Genara se puso como una amapola.

Contra lo que Baraona esperaba, Carlos no hizo demostración alguna de contento. Mirando a Genara con tristes ojos, dijo:

— Genara no me quiere.

— ¡Que no! ¡Mal pecado! -gruñó el viejo mirando con asombro a su nieta que callaba-. Genara, recuerda lo que me dijiste la noche en que salimos de la Puebla… Pero, hijos míos, vosotros os entenderéis. No es propio de mis canas intervenir como mediador de galanteos. Carlos, ven con nosotros. Tú tienes cara de no haber comido en tres días; yo y mi nieta no hemos tomado cosa alguna después del chocolate; pero como pensamos pasar aquí gran parte del día, trajimos una no despreciable refacción. Vamos allá… ¿En dónde dejamos el coche, Genarilla? Ya… ahí; hacia aquellos olmos. Ven Carlos; allí nos espera el señor canónigo de la colegiata, D. Blas Arriaga, el capellán de las monjas de Santa Brígida y mi primo el secretario de la Inquisición. Despáchate, si tienes algo que decir a tus amigos, acaba pronto, pero no convides a ninguno, porque nos quedaríamos a media ración… La merienda no es mala; viene alguna carne fiambre y lengua y una pavita. Las monjas añadieron bollos y limoncillos, y el canónigo trajo lo mejor de su bodega… Pues parece que no y tengo hambre. Este aire del campo, el regocijo de este día… En marcha, en marcha, pues.

Dirigiéronse los tres hacia el lugar donde esperaba el cochecito. En los lugares más apacibles del vasto campo, veíanse algunas meriendas sobre la verde yerba, pues los vitorianos hicieron festivo aquel día, tomando la visita al campo de batalla como una especie de romería, en la cual no podían faltar ni el buen vino, ni las buenas tajadas, ni la noble expansión éuskara.

Genara y Carlitos marchaban silenciosos, pero por los tres hablaba D. Miguel de Baraona, siendo tal su alborozo, que desde lejos empezó a agitar el palo, llamando con su cascada voz a los tres personajes que antes mencionara y que vagaban por aquellos contornos. Antes de que todos los comensales se reunieran, pasaron Baraona y la nieta por el mismo paraje donde poco antes infundieran a ésta tanto miedo las águilas de los insepultos jurados.

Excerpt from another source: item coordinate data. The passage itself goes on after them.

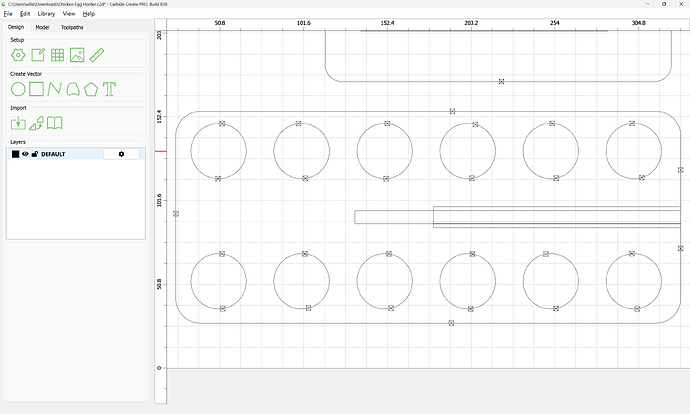Select the Circle vector tool
Viewport: 690px width, 414px height.
point(18,90)
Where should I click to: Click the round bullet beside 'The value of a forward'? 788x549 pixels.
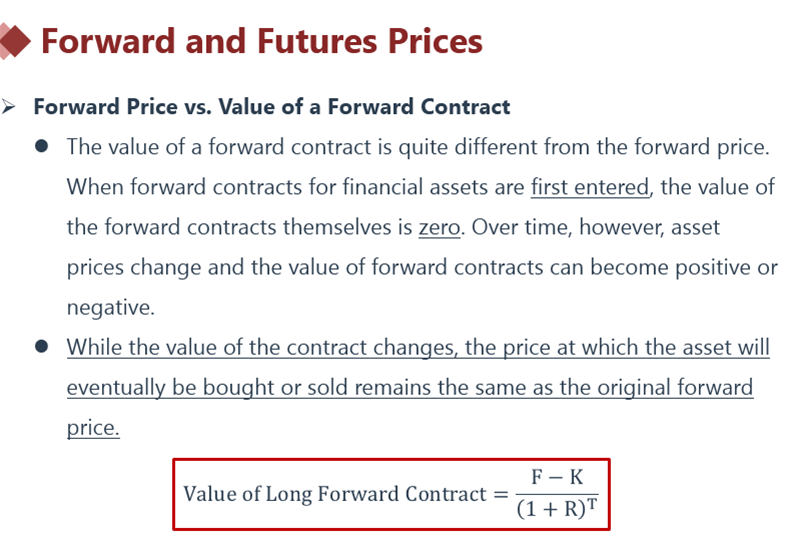(x=41, y=147)
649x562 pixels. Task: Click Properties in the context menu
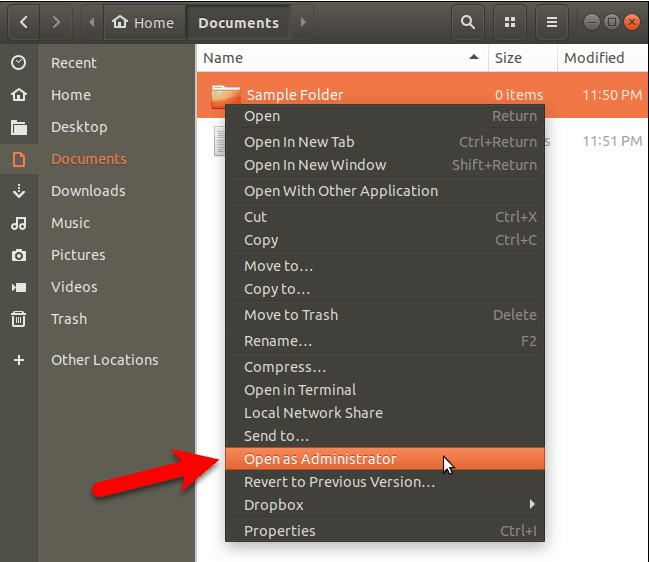(279, 531)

— ¿Otra vez tiemblas? -le dijo el abuelo observando que la muchacha palidecía-. ¡Qué medrosa eres!

— Genara no puede tener miedo a los muertos -afirmó Carlos con aplomo-. Genara es una mujer valerosa.

— ¡Ay, no vayamos por aquí! -exclamó la joven soltando bruscamente el brazo de su abuelo-: he visto, he visto…

— ¿Qué has, visto?

— Ya están dentro del hoyo -dijo Baraona acercándose al grupo de gente que rodeaba la ancha sepultura-, pero falta echar tierra, mucha tierra encima.

Genara, a pesar de su agitación, en vez de huir, acercose resueltamente al hoyo, y allí permaneció fija, inmóvil, con la vista clavada en aquella hondura donde yacían revueltos y en extrañas posturas los cuerpos arrojados dentro. Observolos a todos y a cada uno con atención profunda: ni lloraron sus ojos, ni perdió su semblante aquel grave ceño estatuario que la asemejaba en tal escena a una diosa antigua recibiendo la ofrenda de sangre humana vertida en aras de su orgullo.

— Abuelo, ya ves cómo no tengo miedo a los muertos -dijo al fin-: ¿y tú?

— Ven, ven acá, tonta, tontísima -gritó el abuelo.

Los que contemplaban el fúnebre espectáculo se descubrieron, y empezó a caer tierra dentro.

— Dios manda que se rece a los muertos y se perdone a los que nos han ofendido -dijo gravemente Navarro descubriéndose también al pasar junto al hoyo y mirando los fúnebres despojos que dentro había-; pero no puedo mirar sin encono vuestro uniforme. Si tuvisteis parte en la muerte del mejor de los padres, ¡malditos! que Dios os condene eternamente, y sean vuestros tormentos superiores a todo lo que puede idear la imaginación más exaltada.

Dicha esta imprecación, que denotaba las violentas pasiones del alma de Carlos Garrote, hizo la señal de la cruz y se unió a Baraona que ya estaba algo distante, junto a su nieta. Cuando llegaron bajo los olmos, ya el canónigo de la colegiata, el capellán de las monjas y el secretario de la Inquisición revolvían la cesta de los fiambres.